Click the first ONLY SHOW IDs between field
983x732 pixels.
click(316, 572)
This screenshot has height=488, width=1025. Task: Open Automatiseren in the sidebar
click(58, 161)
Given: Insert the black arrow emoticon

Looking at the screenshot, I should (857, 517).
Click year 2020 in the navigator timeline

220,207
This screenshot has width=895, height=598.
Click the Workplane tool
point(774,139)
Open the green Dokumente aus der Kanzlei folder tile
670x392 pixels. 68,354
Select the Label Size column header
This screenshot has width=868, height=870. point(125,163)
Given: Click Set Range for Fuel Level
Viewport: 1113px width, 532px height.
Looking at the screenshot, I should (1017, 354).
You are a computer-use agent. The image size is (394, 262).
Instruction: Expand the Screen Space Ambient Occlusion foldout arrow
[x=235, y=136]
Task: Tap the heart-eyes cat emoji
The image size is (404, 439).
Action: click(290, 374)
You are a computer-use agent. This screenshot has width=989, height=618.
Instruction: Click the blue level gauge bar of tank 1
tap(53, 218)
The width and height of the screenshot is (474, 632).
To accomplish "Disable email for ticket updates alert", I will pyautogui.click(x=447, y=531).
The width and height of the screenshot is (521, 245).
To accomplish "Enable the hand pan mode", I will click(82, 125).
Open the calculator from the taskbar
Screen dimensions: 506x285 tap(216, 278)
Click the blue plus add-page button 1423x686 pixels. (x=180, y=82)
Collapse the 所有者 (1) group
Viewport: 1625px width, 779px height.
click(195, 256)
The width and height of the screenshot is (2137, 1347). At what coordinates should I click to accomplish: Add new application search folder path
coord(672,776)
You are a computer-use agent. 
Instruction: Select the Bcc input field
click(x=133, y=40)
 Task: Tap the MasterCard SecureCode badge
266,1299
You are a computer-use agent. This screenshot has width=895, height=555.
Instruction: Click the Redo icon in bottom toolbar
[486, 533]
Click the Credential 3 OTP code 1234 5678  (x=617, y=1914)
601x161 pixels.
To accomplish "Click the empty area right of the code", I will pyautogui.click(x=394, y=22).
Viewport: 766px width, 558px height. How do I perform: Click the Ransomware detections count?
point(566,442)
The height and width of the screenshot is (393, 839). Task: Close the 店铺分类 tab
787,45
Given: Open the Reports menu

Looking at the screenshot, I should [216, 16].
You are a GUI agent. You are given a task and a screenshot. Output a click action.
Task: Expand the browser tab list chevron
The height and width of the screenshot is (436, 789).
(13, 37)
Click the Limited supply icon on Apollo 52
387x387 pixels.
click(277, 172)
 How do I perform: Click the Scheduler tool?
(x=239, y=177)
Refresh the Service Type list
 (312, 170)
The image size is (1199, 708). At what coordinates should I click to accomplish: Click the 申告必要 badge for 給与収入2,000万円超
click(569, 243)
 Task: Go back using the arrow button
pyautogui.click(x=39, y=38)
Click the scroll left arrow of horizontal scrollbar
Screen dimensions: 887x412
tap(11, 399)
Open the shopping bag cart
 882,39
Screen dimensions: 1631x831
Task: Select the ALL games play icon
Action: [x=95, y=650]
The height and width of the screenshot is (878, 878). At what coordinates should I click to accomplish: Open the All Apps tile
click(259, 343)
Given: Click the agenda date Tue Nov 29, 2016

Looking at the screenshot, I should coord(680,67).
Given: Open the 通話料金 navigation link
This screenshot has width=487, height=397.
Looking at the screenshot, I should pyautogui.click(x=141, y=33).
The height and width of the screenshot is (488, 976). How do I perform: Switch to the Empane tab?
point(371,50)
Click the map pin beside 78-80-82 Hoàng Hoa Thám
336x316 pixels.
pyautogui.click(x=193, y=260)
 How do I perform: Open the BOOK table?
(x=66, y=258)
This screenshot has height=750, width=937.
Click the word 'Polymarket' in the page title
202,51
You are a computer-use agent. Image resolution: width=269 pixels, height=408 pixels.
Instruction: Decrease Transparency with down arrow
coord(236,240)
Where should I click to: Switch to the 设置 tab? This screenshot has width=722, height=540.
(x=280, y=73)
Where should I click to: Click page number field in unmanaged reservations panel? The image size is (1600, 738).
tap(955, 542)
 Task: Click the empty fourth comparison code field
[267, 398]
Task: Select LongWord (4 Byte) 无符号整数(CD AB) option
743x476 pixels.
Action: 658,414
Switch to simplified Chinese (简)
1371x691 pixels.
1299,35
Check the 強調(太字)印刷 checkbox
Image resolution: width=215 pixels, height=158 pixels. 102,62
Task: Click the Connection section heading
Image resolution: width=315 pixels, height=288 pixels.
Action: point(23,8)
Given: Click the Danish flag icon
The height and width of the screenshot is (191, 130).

▬▬▬▬▬▬▬▬▬▬

_Your objective_
Copy out each line of the material that holds the word "agent".

_Written answer_
You are a computer-use agent. The image size is (394, 262).
You are a computer-use agent. This screenshot has width=989, height=618.
You are a computer-use agent. 
You are a computer-use agent. This screenshot has width=895, height=555.
You are a GUI agent. You are given a task and a screenshot. Output a click action.
You are a computer-use agent. Image resolution: width=269 pixels, height=408 pixels.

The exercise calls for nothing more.